Monday, December 21, 2009

Dignity for a coin

"Eu vou contar até dez e quando abrir os olhos tudo vai mudar."

Foi isso que pensou Miguel sentado em sua cama, enumerando o número sem fim de acontecimentos desagradáveis que acometiam sua outrora pacata vida de homem comum da cidade grande. Agora seu tênis estava sujo de lama, suas mãos arranhadas e seu supercilho sangrava. Sua camisa branca e sua gravata preta estavam tinjidas de vermelho e fedendo a escremento de cachorro. Mas a culpa era dele, por tentar ser uma pessoa gentil. Pois o mundo não o era, e retribuia com ferocidade tentativas tolas te criar ambientes pacíficos e amigáveis. A contagem começou e terminou, de um a dez, ou de dez a um, a forma de contagem era indiferente pois não importava a preferência, os desejos intrísecos e a força inestinguível de vontade, o resultado era um só, que não por ser 'solo' era leve, brando ou prazeroroso, pelo contrário, era ruim, feio e asquerozo. Nada iria mudar. Nada mudou. O fedor ainda estava alí, o sangue ainda pingava e a dor era inabalável.
Miguel sabia que nessas situações a melhor coisa a se fazer era procurar consolo em um ombro amigo, uma namorada (aquela que ele não tinha), um amigo (que apenas não existiam), sua família (aqueles que o abrigo para abandonados tratava de esconder). Sozinho estava e permaneceria. Foi então que vendo sua estúpida vida decidiu tomar uma medida extrema, algo que acabasse por vez com sua dor, um ponto final, uma placa de 'end of the line', um luminoso que piscasse 'exit'. Colocaria fim em todo o azar, em toda a tristeza. Sabia que se o fizesse seria lembrado como um covarde que desistiu de sua dignidade, mas em prantos não via outra escolha. Foi até a cômoda velha ao lado de sua cama e da gaveta tirou o objeto preto que o conduziria até o fim da agonia. Com o dedo indicador apertou com força, pressionando até o fim o botão vermelho. A televisão ligou e lá estava ele vendo A Fazenda, da Record. Antes que se desse conta estava rindo e torcendo, se indignando com a fofoca, e fofocando indignado. Experniou, gargalhou e roeu as unhas quando a Roça foi formada. A sua dignidade fora parar no lixo, mas junto dela tudo que havia de ruim em sua vida. Só sobrara ele, o Brito e sua torcida veemente para o Xuxa. Adorava o nadador. Queria não apenas que o medalhista brasileiro ganhasse um milhão de reais, mas queria que ele comesse a Sheila Melo e desse um soco na cara do Caco. Assistiu eufórico até o último bloco do programa, quando descobriu que o Xuxa fora eliminado. Sua dor voltara e o fedor também. Mas foda-se a dignidade, todo dia às 20h ela iria embora novamente, e levaria sua dignidade junto, seria um peso a menos.

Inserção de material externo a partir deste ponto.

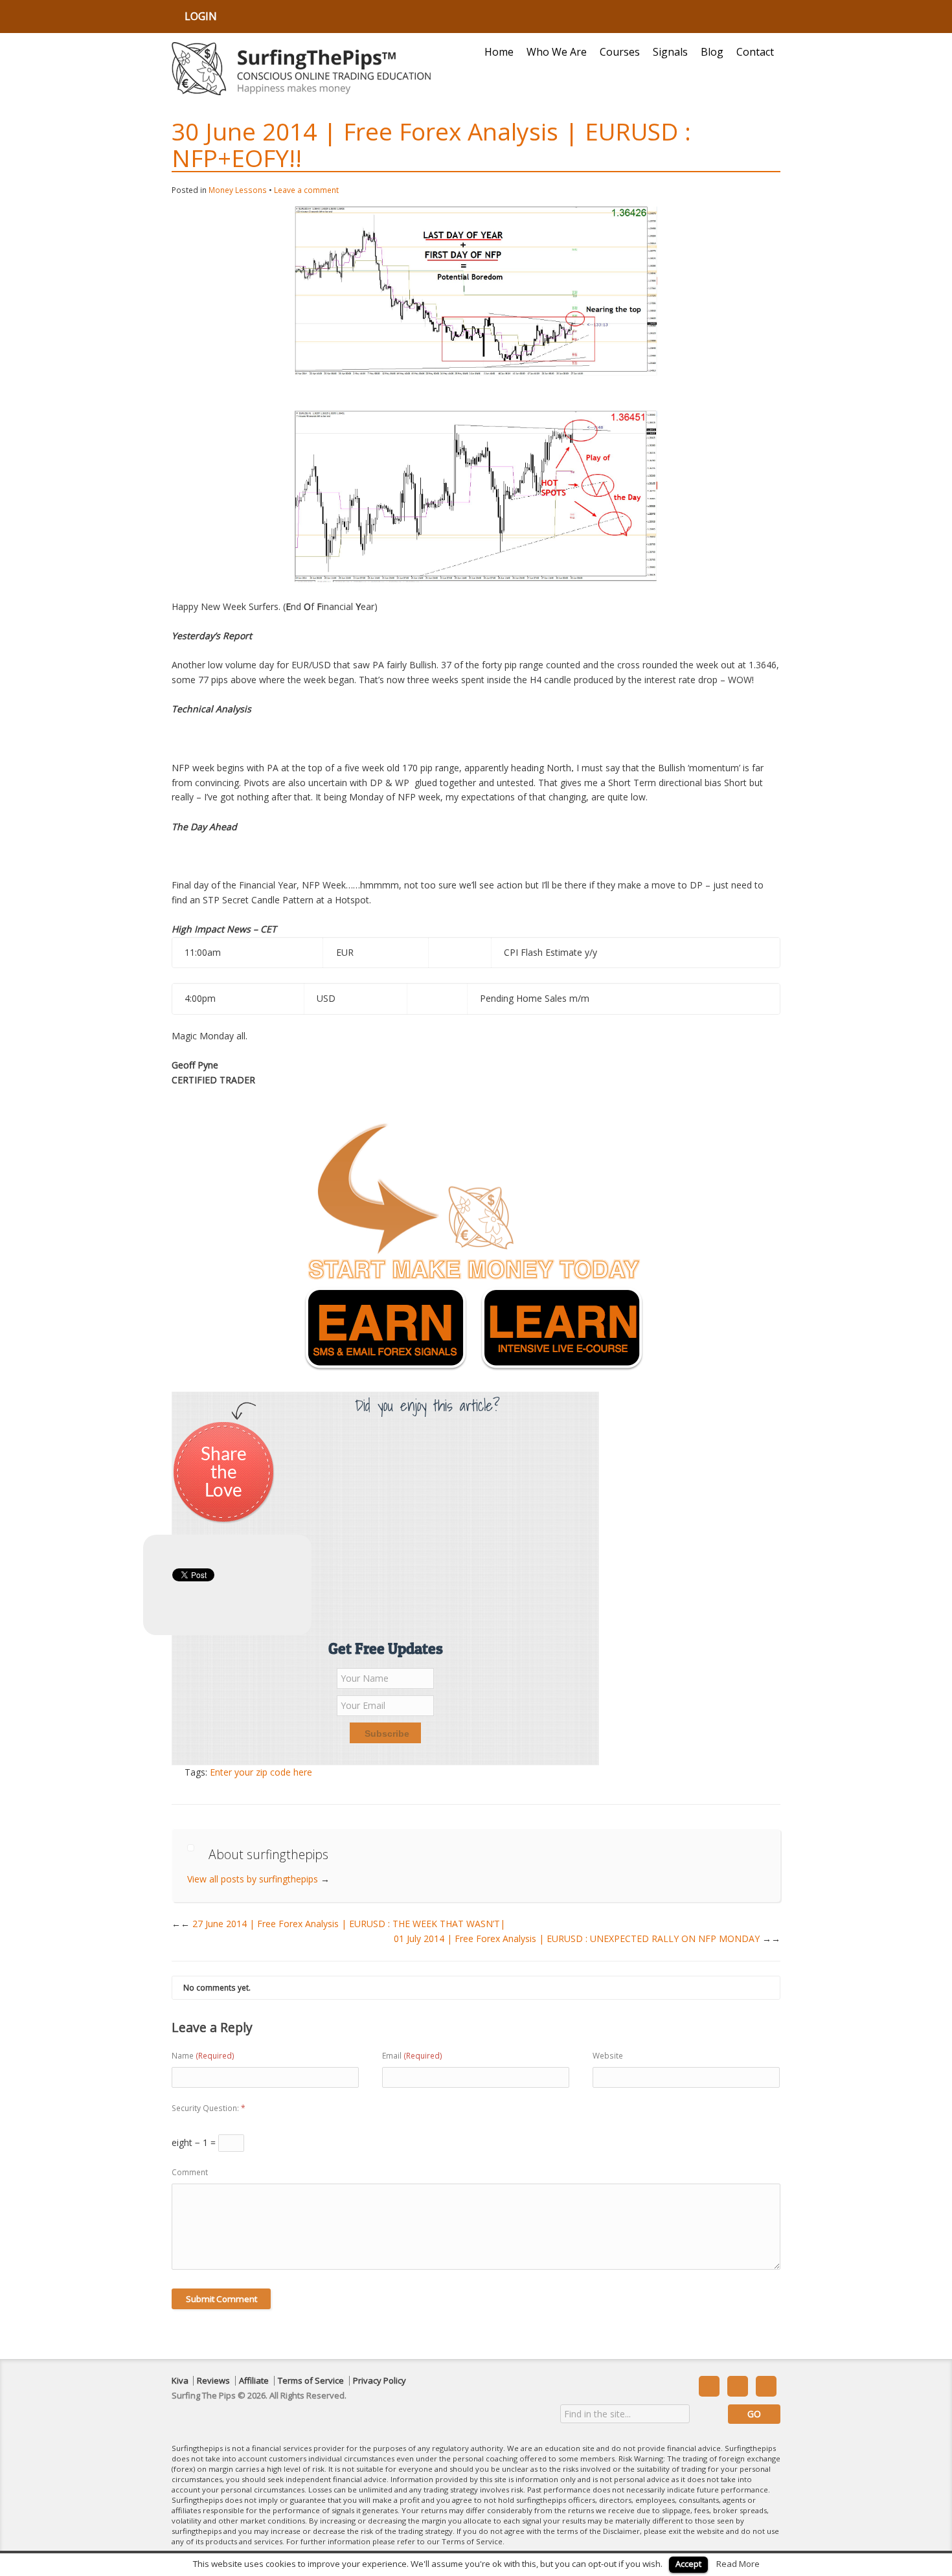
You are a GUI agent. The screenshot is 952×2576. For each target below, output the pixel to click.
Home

Esse é meu modo de dizer: Não assitam A Fazenda.

Friday, November 27, 2009

Papai Nohell

Pedro esperava escondido atrás do sofá da sala. Era mais de meia noite, a hora certa para o Papai Noel aparecer. Desecendo pela chaminé com seu enorme saco de presentes vermelho. A noite estava fria e por isso Pedro segurava um cobertor sobre as costas, tentando se manter aquecido mesmo longe de sua cama. Seus pais não desconfiavam de sua empreitada, Pedro preferira não falar nada para eles, sabia que o pai Jorge diria que Papai Noel não existe, e ainda completaria com um veemente: "Você já está grande demais para acreditar nessas bobagens!". Mas Pedro, mesmo já tendo completado 8 anos sabia, com a certeza de quem vê, que o Papi Noel existia, desceria naquela noite de natal por sua chaminé e marcaria para sempre sua vida.
Pedro escrevera uma pequena carta três meses atrás onde pedia um carrinho vermelho e um videogame. Sabia que se mandasse pelo correio jamais chegaria, pois ninguem, ninguem mesmo, sabia onde o Papai Noel morava. Se soubessem iriam querer pegar os presentes da crianças, e por isso o Velho Noel se escondia nas montanhas frias do Além das Nuvens. Por isso Pedro pegou sua carta, enrolou como uma panqueca e prendeu com um fio no pé de um pequeno pássaro que seu pai havia lhe dado, o periquito alçou vôo com velocidade e se perdeu no céu, Pedro ficou admirado com a eficiência do passarinho, pois ele rumara exatamente na direção onde o garoto achava que ficava a casa do Noel.
Agora era só esperar ele trazer o que Pedro pedira. E o garoto fizera sua parte, se comportara como nenhuma outra criança em todos os 'mil outros continentes', como pensava. Não deixara de estudar, respeitou seus pais, amou os animaisinhos e plantou três sementes que virariam três grandes árvores. Fora uma criança única, pois não queria perder a oportunidade de ver o velhinho mais legal do mundo.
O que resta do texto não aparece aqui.